● Document section
____________

UT subsidiary working on photograph-based device to test blood glucose levels
Jan 28, 2013 (The Blade - McClatchy-Tribune Information Services via COMTEX) --
A company owned by a subsidiary of the University of Toledo is developing a technology that could be used to measure blood glucose levels by taking a picture of the iris.
IRISense LLC, which is owned by University of Toledo Innovation Enterprises, is planning to eventually transform the technology into a smart-phone application, said Brent Cameron, a UT associate professor who created the technology that is now limited to a desktop device similar to something seen in an eye doctor's office.
Human testing for the technology is expected to begin next next month, Mr. Cameron said.
"Basically what we are doing is imaging the iris," he said. "The technology we started looking into in 2007 was a skin-based system that transformed into this."
IRISense is among a list of start-up companies operating out of UT or with funding from UTIE -- the economic development arm of the university that was reseeded in 2008 with $10 million to invest in companies such as IRISense.
UTIE hasn't invested any money in the company yet. "UTIE has committed $125,000 to develop out the business side of the company," said Rick Stansley, Jr., who manages UTIE as a contract employee paid by the university.
"This could be a home run," he said. "The payback could be in the seven figures ... This one is really exciting because it started at UT and it is still at UT."
Other companies in UTIE's portfolio include solar panel maker Xunlight, other technology firms, and pharmaceutical companies.
"We are writing down investments in a number of different things right now, mostly in the pharmaceutics area, where we probably shouldn't have been with to begin with," Mr. Stansley said. "We wanted to do pharmaceutics because your big hits are there ... but we don't have the resources ... so we have shifted our focus."

____________

● Records shown
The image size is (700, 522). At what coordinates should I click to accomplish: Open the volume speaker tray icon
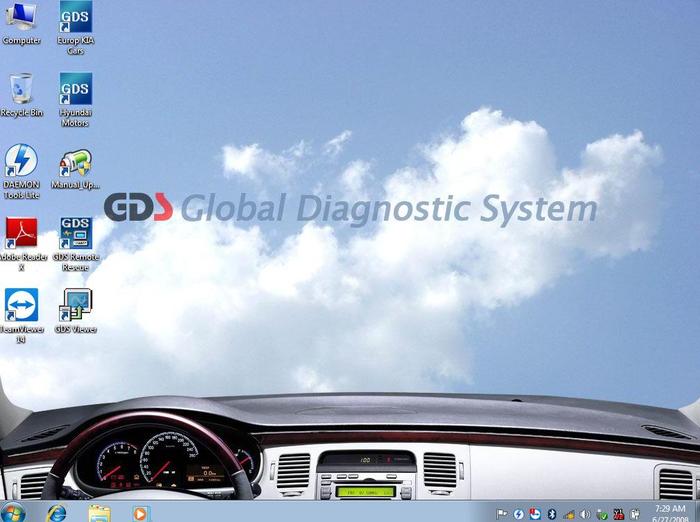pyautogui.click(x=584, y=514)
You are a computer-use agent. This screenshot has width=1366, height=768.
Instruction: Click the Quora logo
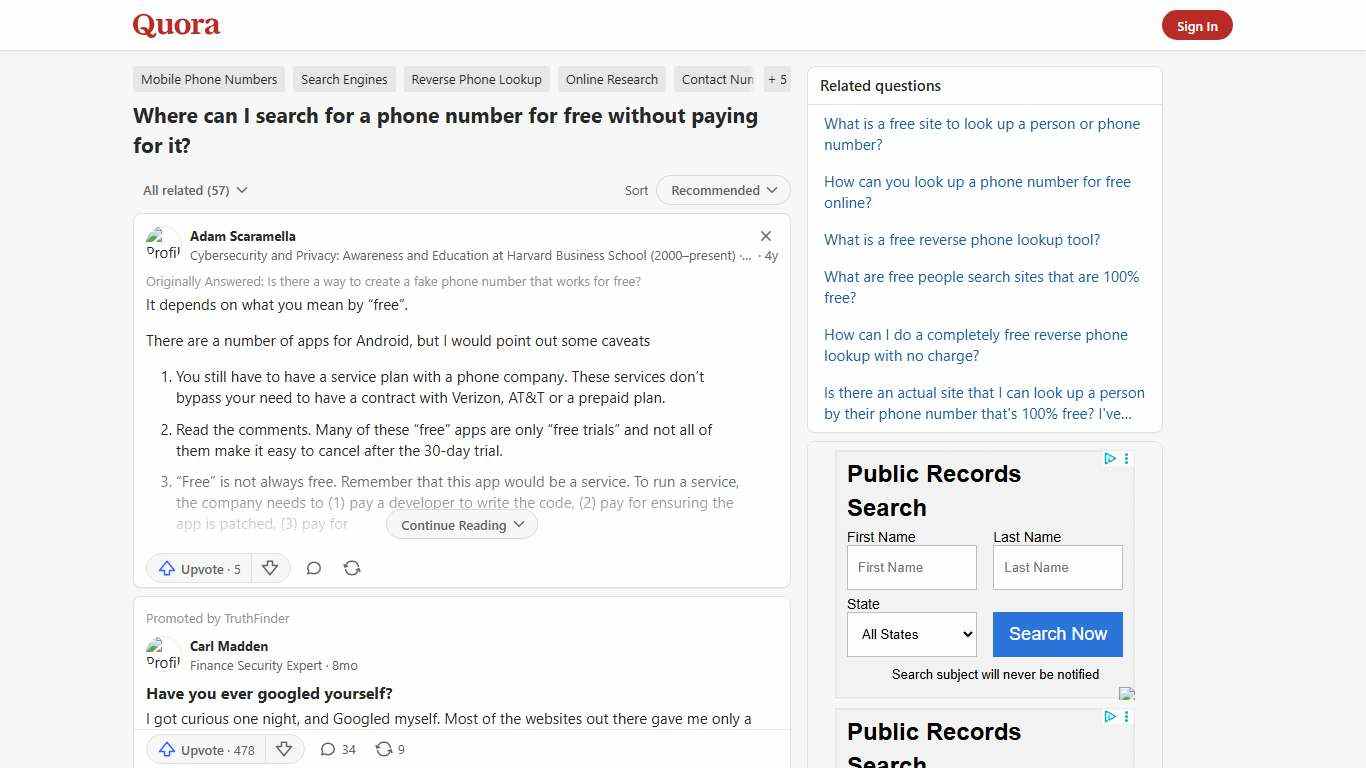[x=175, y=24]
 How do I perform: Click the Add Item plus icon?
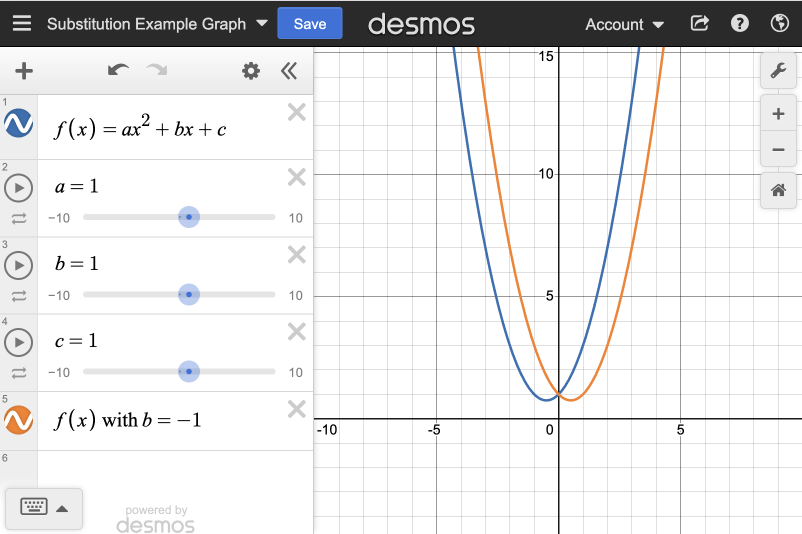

____________

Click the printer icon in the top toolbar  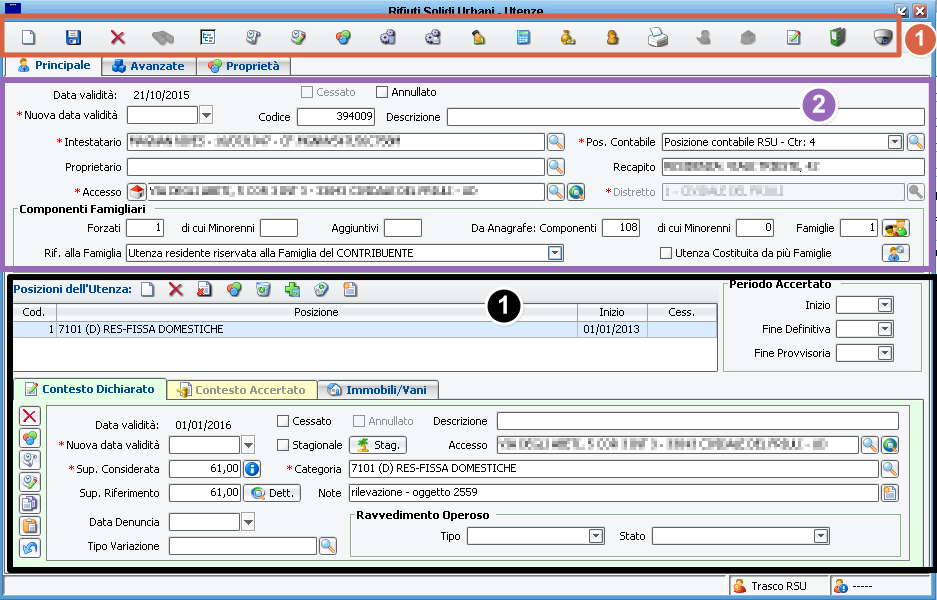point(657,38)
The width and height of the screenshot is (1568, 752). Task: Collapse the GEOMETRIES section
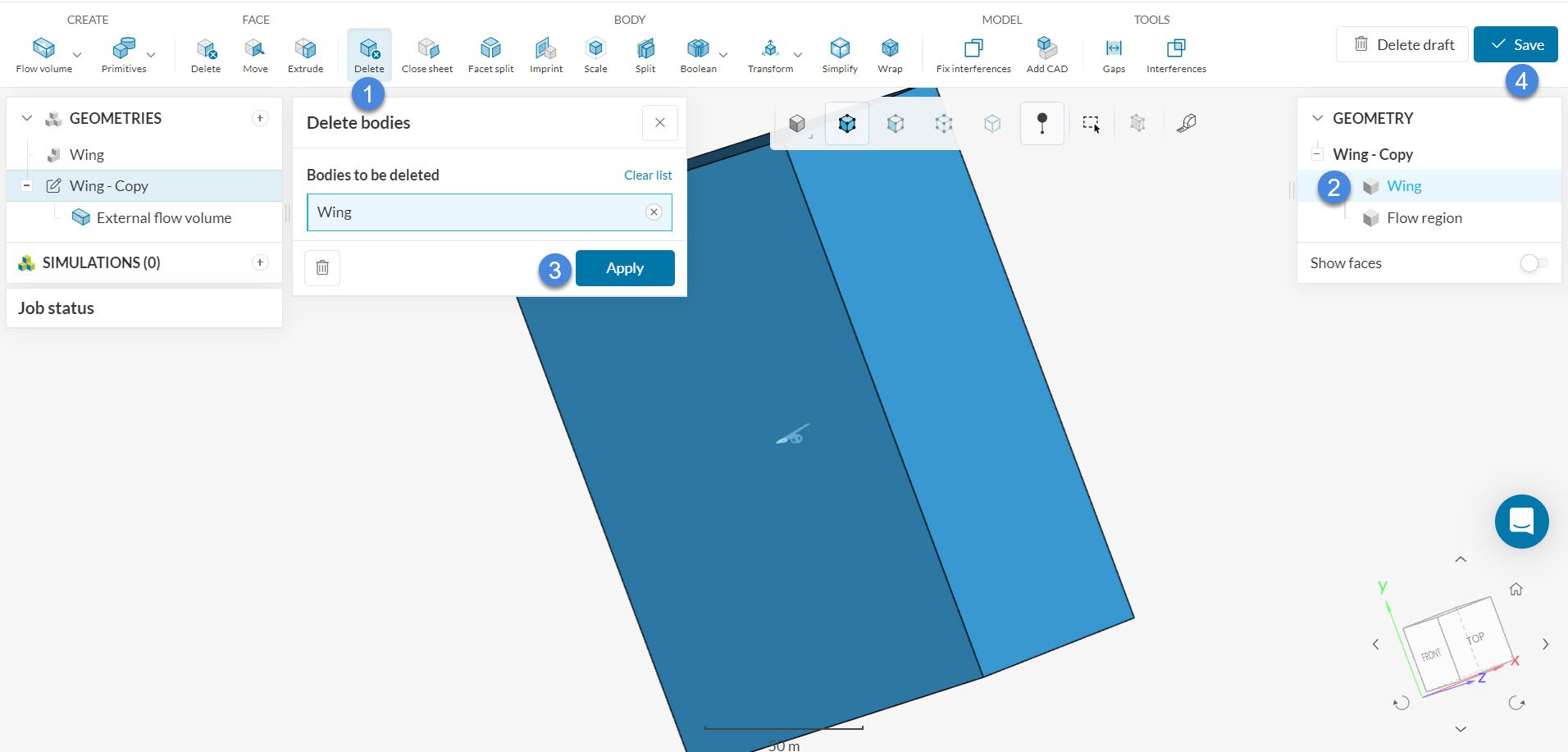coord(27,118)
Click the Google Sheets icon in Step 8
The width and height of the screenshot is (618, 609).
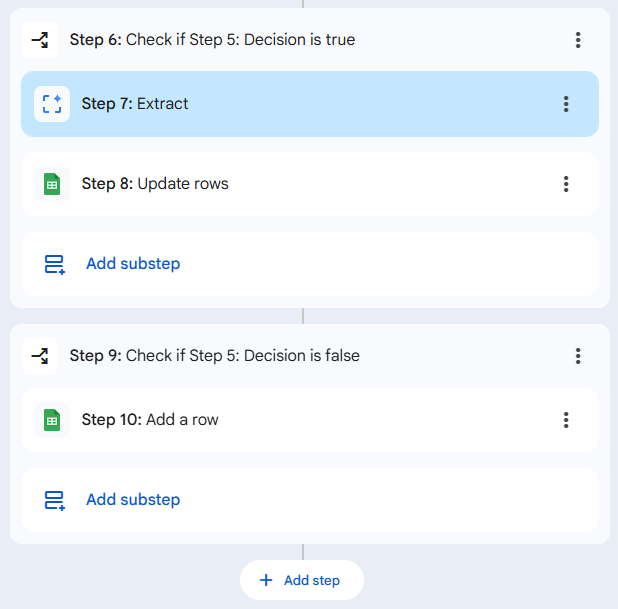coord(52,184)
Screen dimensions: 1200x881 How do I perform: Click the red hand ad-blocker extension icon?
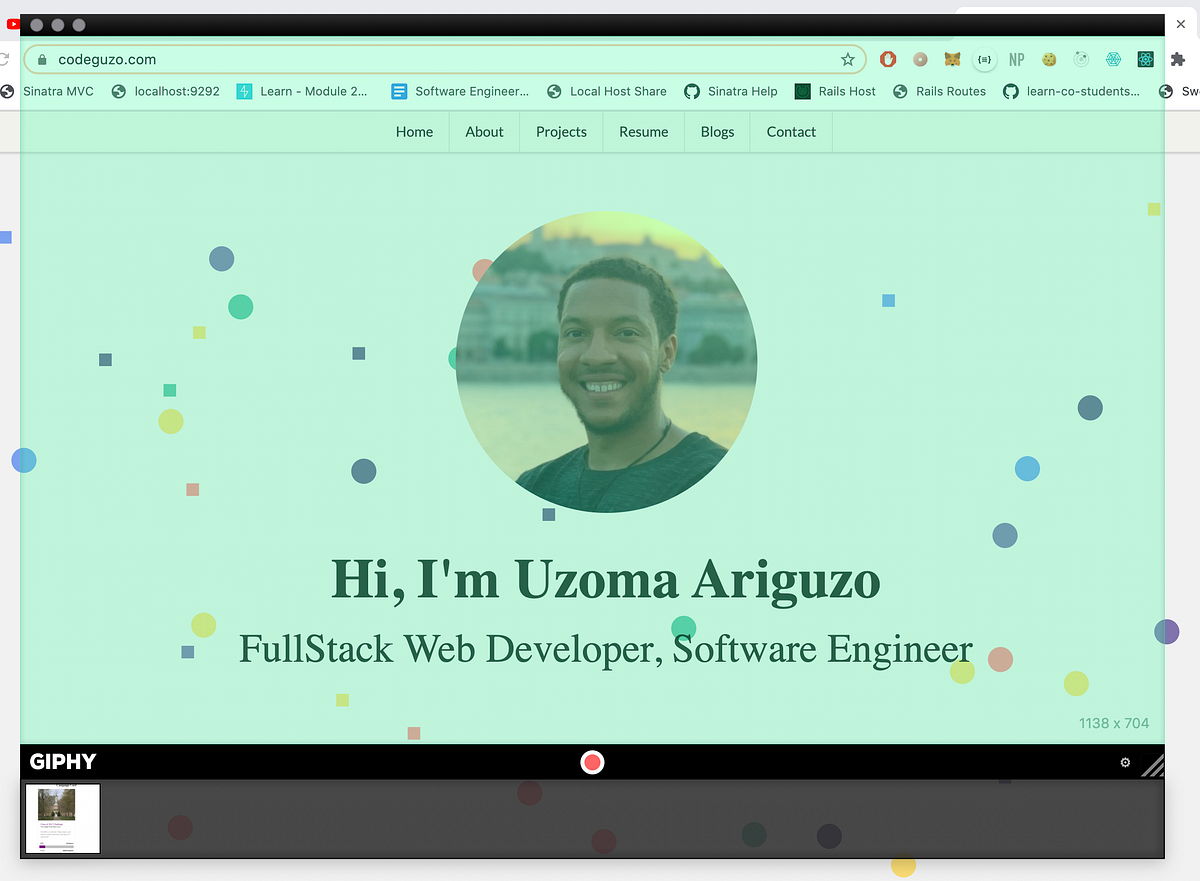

____________

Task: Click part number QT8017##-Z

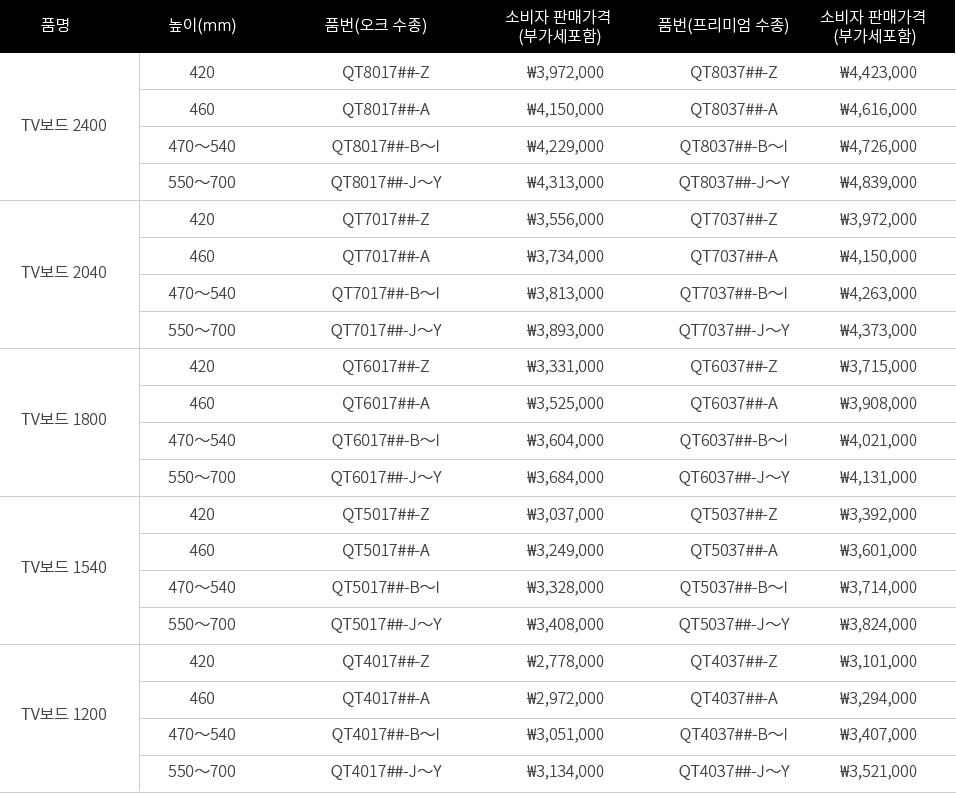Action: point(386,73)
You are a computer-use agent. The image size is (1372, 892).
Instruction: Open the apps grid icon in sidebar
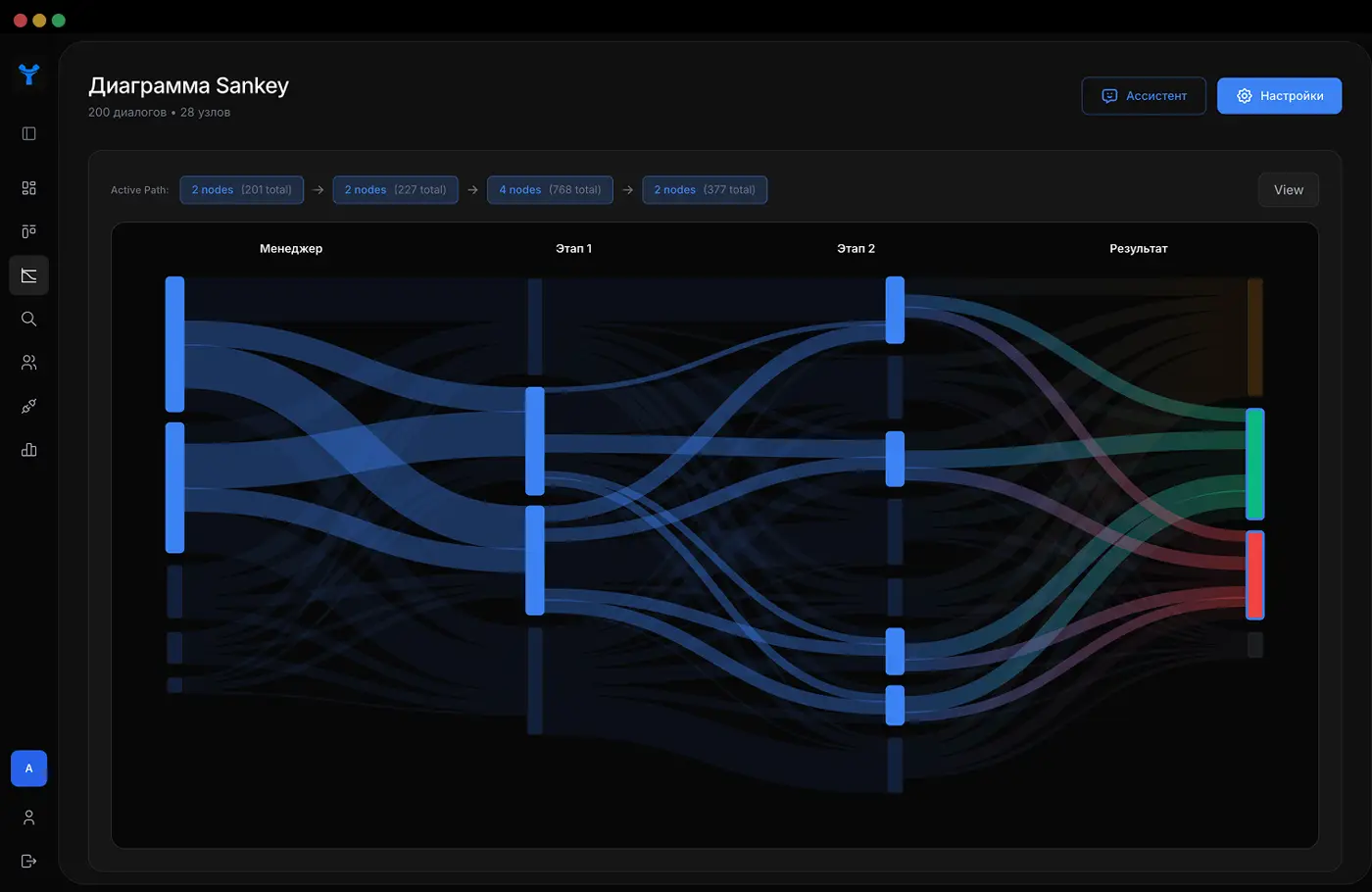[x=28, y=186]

____________

● Required action A
In the news article on the iris-imaging glucose device, how much money has UTIE committed to developing the business side of IRISense?
● Required action B
List the companies or kinds of companies that the news article on the iris-imaging glucose device names as part of UTIE's portfolio.
● Required action C
Continue the news article on the iris-imaging glucose device from where it stops.

● Task answer A
$125,000

● Task answer B
- Solar panel maker Xunlight
- Other technology firms
- Pharmaceutical companies

● Task answer C
Brent Cousino, interim chief executive of IRISense, said a 16-megapixel camera would be needed for the technology to work on smart phones. Most smart phones come equipped with an eight-megapixel camera.
Future generations of smart phones will routinely have that level of cameras, he said.
"There will be a point this calendar year when IRISense will need more investment once we get through the human studies," Mr. Cousino said. "I am willing to volunteer myself."
Animal trials were conducted on rabbits, he said.
Stephen Snider, UT's associate vice president, technology transfer, and associate general counsel, said the technology eventually could be used to detect blood-alcohol levels and even stress by measuring lactic acid levels.
Rocket Ventures LLC, of which Mr. Stansley is the board chairman, invested $20,000 in IRISense and the university has invested $70,000. Some of that money was spent developing the desktop prototype. IRISense applied for but was denied $100,000 from the Ohio Third Frontier Technology Validation and Start-Up Fund. Six companies asked for the money and four were denied.